Paul Allen Miller Technologies of the Self in Exile: Writing and Intertextuality in Tristia 2

In the last years of his life, Michel Foucault turned to the problem of self-fashioning as it was explored by the philosophers of the empire. In these writers, he discovers a new interest in what he terms "technologies of the self," methods of constructing a subject in much the same way as one might create a poem or other aesthetic object. This is a very different vision of what it means to be a subject from that of the classical Platonic model in which the self is a transcendent presence whose primary task in the labor of self-realization is the recollection of what it already is. In fact, Foucault argues, it is less the experience of dialectic that produces the ideal self of the philosophers of the empire than what we might term intertextuality. Thus Plutarch, he notes, recommends learning the discourses of others as a drug that guards the soul against illness. Subjectivity itself becomes a function of citation. Where Plato rejects writing, the philosophers of the empire, Foucault observes, directly advocate the keeping of hupomnêmata or notebooks. Writing, rather than undermining the presence of the logos to itself or representing a form of discourse whose author is never present to defend the integrity of his intentions, actually renders the absent party present, according to Seneca. Writing is not the foreign element that threatens the interiority of the soul, but rather the technology that makes the construction of subjectivity possible.

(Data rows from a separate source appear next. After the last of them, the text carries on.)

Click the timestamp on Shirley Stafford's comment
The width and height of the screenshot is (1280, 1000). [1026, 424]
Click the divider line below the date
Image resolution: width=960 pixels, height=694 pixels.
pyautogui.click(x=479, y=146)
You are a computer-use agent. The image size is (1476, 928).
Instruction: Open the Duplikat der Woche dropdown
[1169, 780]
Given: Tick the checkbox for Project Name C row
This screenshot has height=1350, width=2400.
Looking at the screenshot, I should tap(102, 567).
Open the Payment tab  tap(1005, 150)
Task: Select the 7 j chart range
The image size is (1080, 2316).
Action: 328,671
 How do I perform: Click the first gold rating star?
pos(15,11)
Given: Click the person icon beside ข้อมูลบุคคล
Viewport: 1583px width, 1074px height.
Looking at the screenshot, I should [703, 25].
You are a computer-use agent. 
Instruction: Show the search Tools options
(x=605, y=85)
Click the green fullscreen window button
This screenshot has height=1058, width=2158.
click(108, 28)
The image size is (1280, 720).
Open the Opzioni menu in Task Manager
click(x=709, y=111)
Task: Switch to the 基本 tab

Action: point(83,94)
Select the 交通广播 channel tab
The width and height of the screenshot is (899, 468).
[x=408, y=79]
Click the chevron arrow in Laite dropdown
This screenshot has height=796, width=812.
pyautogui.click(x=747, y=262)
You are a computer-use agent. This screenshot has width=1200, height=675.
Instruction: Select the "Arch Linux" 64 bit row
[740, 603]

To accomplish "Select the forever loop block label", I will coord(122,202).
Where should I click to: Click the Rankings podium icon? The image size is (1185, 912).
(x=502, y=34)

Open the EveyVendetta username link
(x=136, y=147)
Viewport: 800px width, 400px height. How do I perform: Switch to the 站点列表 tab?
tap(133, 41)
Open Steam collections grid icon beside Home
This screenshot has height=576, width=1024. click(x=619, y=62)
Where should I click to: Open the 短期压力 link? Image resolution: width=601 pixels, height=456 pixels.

This vision of the self as the telos of a process of construction that is separate from experience, that is textual and intertextual rather than natural, opens a rift between the subject and the actual political, historical, and existential circumstances of its life. It is the vision of a self whose very presence is a kind of absence. As such, it is an ideal model for the subject of empire, a subject who is always already in exile, and one who is most resistant to power when absent, unreachable, elsewhere. This is also the model that most accurately describes Ovid's self-construction in Tristia II, the Apology to Augustus.

In this poem, perhaps more than any other, Ovid chooses to speak the truth to power. While ostensibly offering a humble defense of the his life and art, the poet launches into what reads more like a satire than a petition for imperial clemency (Kenney). On the surface, however, the poetic persona appears not to be attacking but praising the emperor. Yet, as Claasen notes, "excessive adulation and lip-service to the emperor's ideal of national poetry, and also many examples of praeteritio create an atmosphere of criticism." Moreover, Ovid's veiled attack is constructed through a series of complex intertextual appropriations that allude not only to his own earlier offending works, particularly the Ars, but also to both Horace and the Callimachean tradition of the recusatio (Edwards, Nagle).

Ovid in this poem is most himself precisely when he appears to mean the opposite of what he says. He is most authentic when appropriates the words of others. His creation of this ironic textual subject allows him to be most fully present where he is absent and thus becomes the perfect metaphor for both exile and the subjections of empire.